"Ego Death" Explained Through Popular Music
Analyzing the Jungian motifs in The Weeknd's recent concert tour.
In this clip, I unpack my experience seeing The Weeknd’s Hurry Up Tomorrow tour twice in Vancouver—a performance that struck me not just as entertainment, but as a piece of popular art loaded with symbolic commentary on ego death, rebirth, and the integration of the self. Readers who have never heard a single Weeknd song would still recognize the familiar psychological arc: the shedding of masks, confrontation with one’s shadow, and movement toward a more unified and conscious identity.
Like Jordan Peterson analyzing Pinocchio or The Lion King to reveal archetypal patterns, I deep-dived into this symbols of this concert for weeks after and it unexpectedly turned into an education of Jungian ideas about the self. The show was an overwhelming sensory experience—dancing, lights, narrative visuals—but beneath that was a clear symbolic arc: The Weeknd begins masked, fragmented, burdened by fame, hedonism, and old identities, and moves toward an image of the “golden” integrated self. The recurring gold figure, the all-seeing eye, and ultimately the burning man motif are not occult references, but classic symbols of psychological death and rebirth—the Phoenix, the dissolution of ego, the emergence of something more whole.

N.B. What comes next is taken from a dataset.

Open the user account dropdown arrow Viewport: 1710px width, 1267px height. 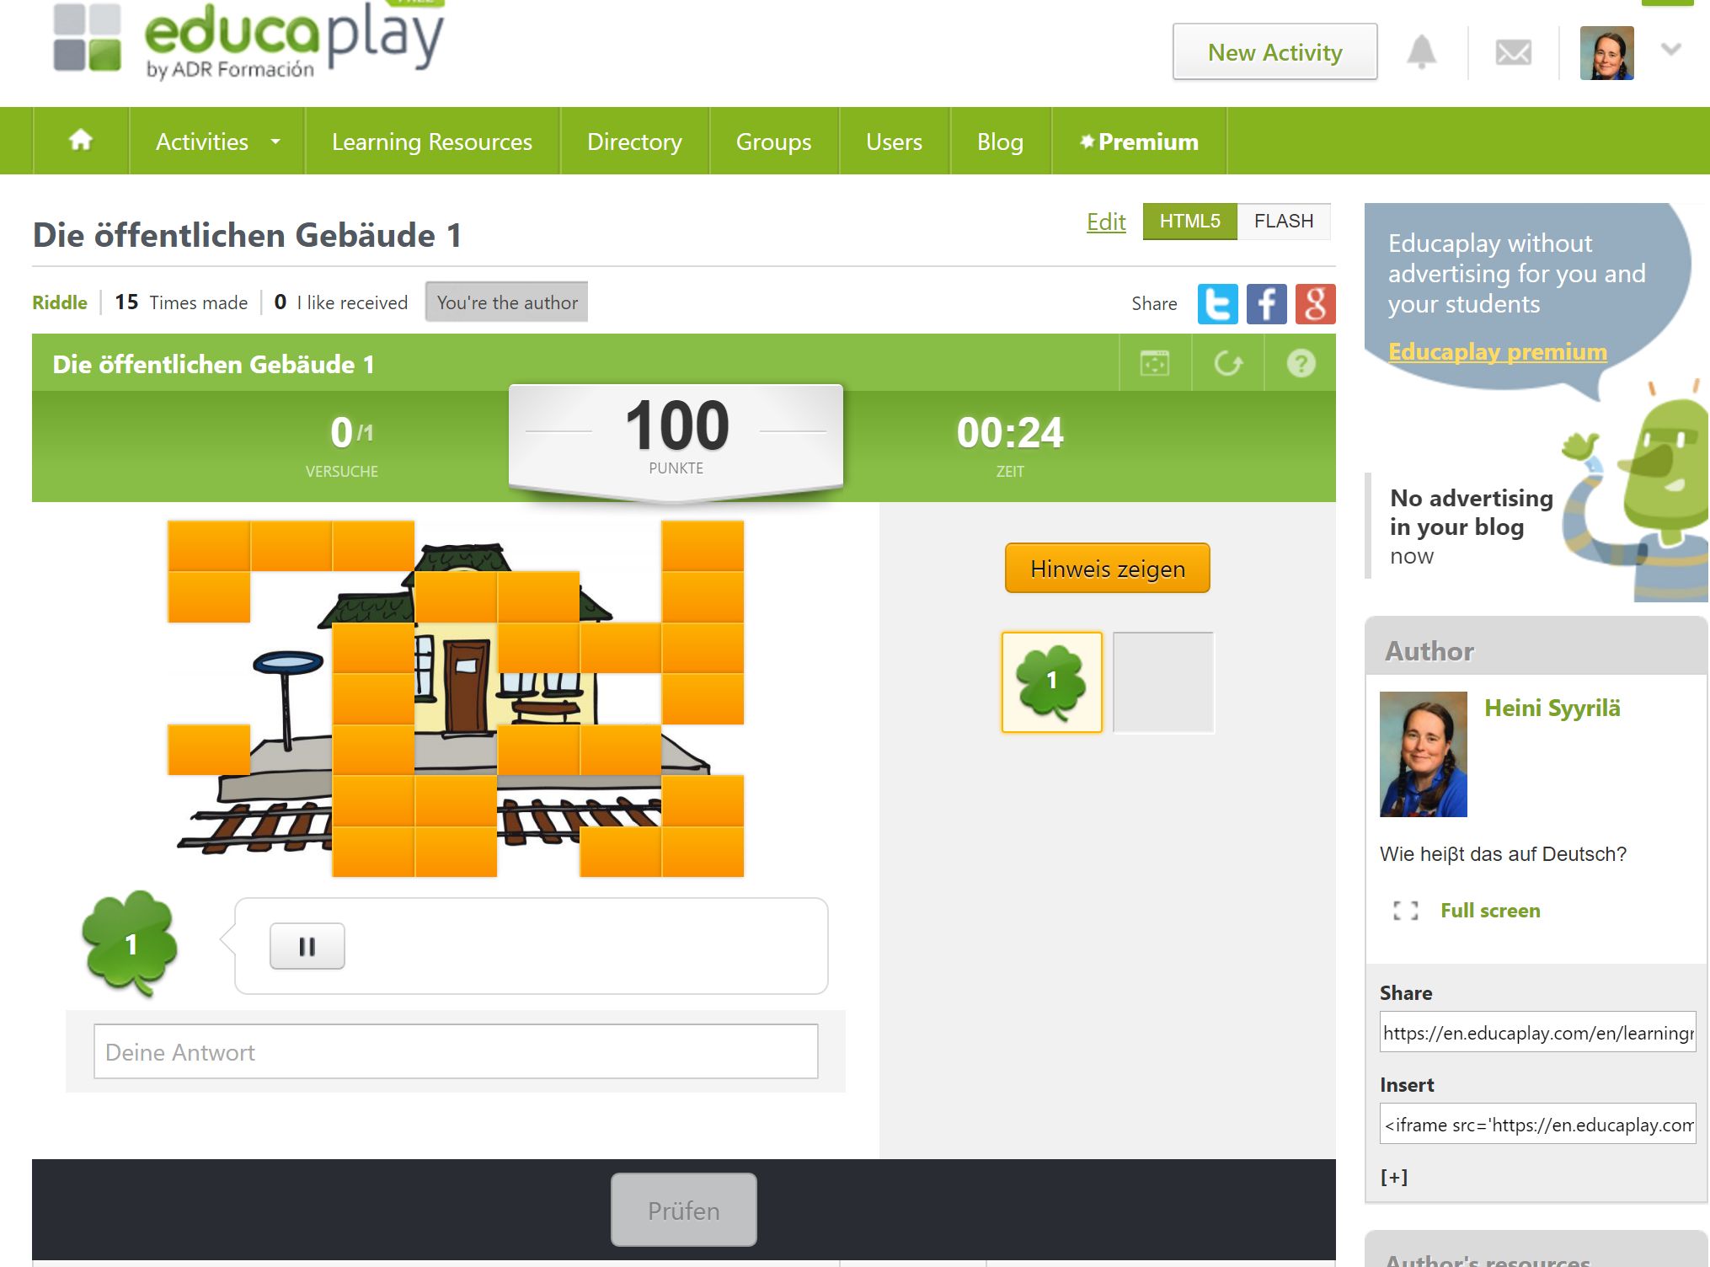[x=1671, y=50]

What makes Hurry Up Tomorrow so compelling is how consciously it places The Weeknd’s decade-long artistic journey into this archetypal frame. Across eras—from House of Balloons to Starboy, After Hours, Dawn FM, and now Hurry Up Tomorrow—he has always explored themes of longing, shame, vice, trauma, and the pursuit of pleasure as a substitute for connection. In this new album and performance, he turns directly toward spirituality, salvation, and self-transcendence for the first time.

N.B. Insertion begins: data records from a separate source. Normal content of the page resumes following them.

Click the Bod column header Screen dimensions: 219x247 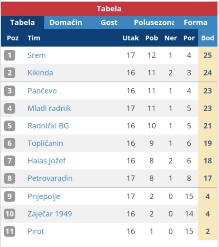(x=208, y=38)
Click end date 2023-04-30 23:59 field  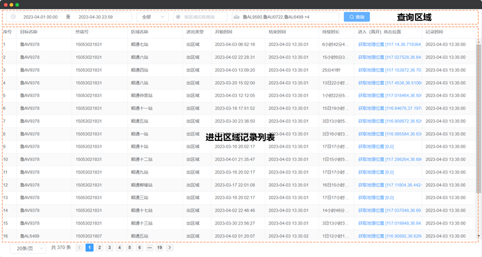tap(96, 17)
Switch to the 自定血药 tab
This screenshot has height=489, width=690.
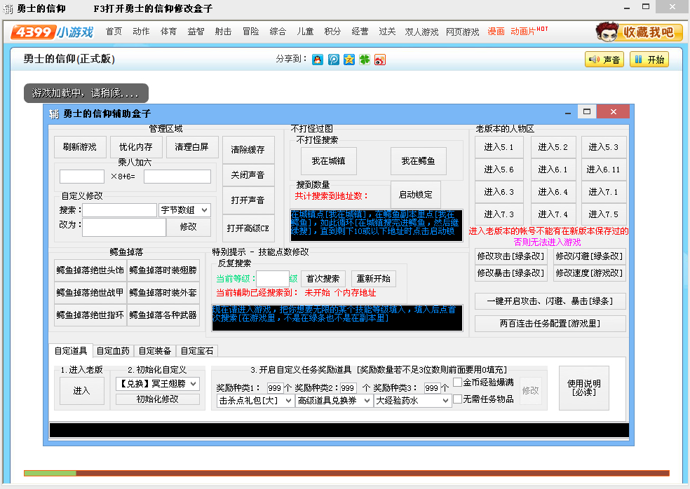point(113,351)
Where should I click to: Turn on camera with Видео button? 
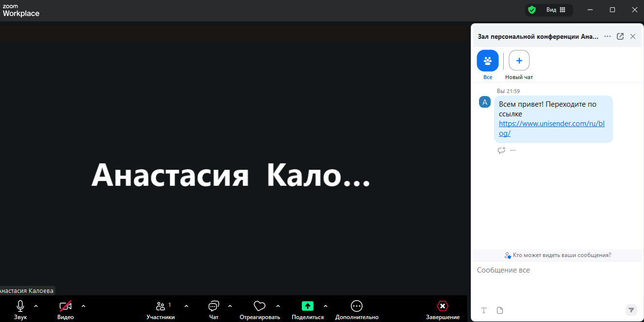click(x=66, y=309)
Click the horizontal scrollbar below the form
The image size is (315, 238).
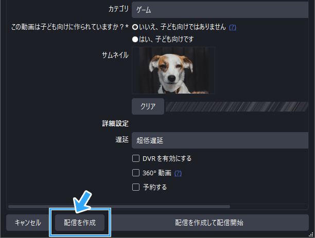coord(119,207)
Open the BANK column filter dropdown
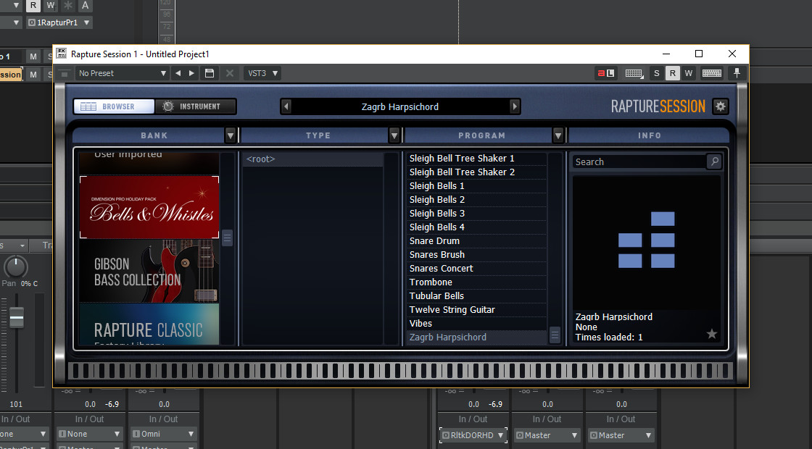Screen dimensions: 812x449 point(231,135)
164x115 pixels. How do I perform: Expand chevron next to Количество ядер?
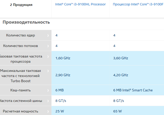(x=48, y=35)
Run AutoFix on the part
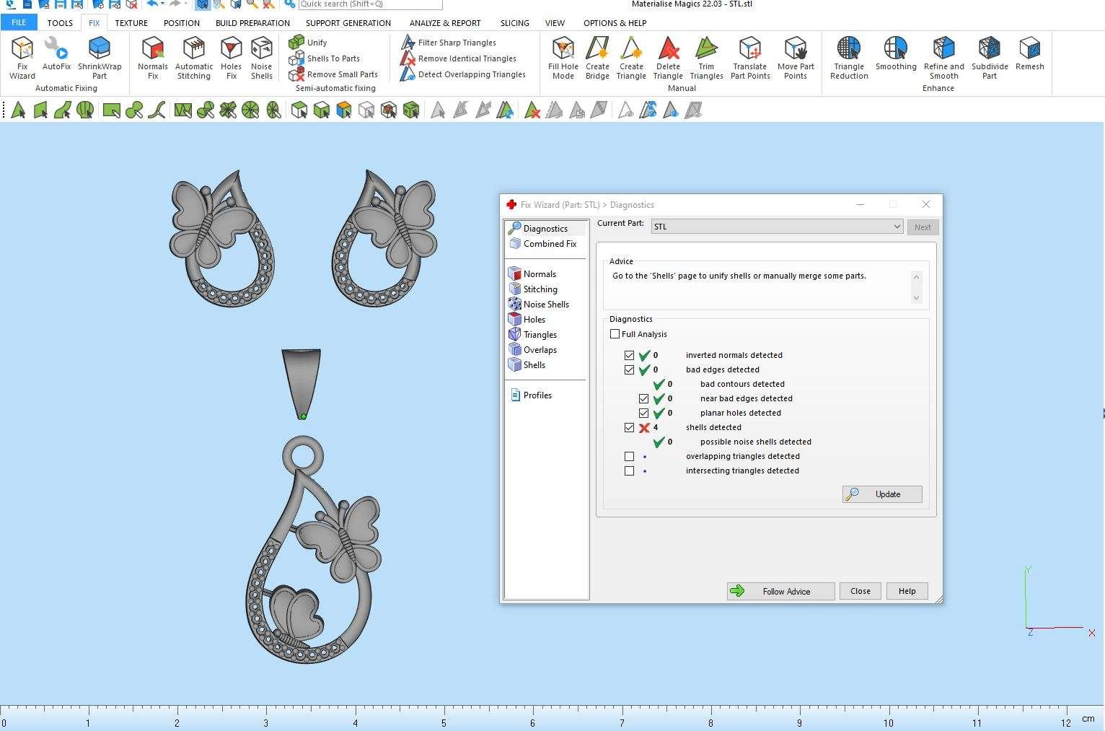 (x=56, y=55)
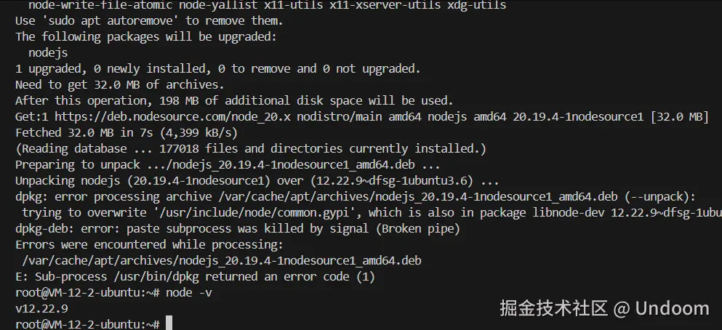
Task: Click the 'Errors were encountered while processing' line
Action: click(x=150, y=245)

The burning man at the finale isn’t “devil worship”—it’s the Jungian truth that the old self must die for a new one to emerge. For someone like me, who has followed his work closely and thinks deeply about the psyche, healing, and identity, the concert felt like witnessing an artist consciously shed an entire persona. And yet, even amid that depth, the show was electric—hearing the House of Balloons medley and deep cuts like KissLand in the same night was transcendent in a very human way. That’s the power of art that operates simultaneously on the sonic, emotional, and symbolic levels.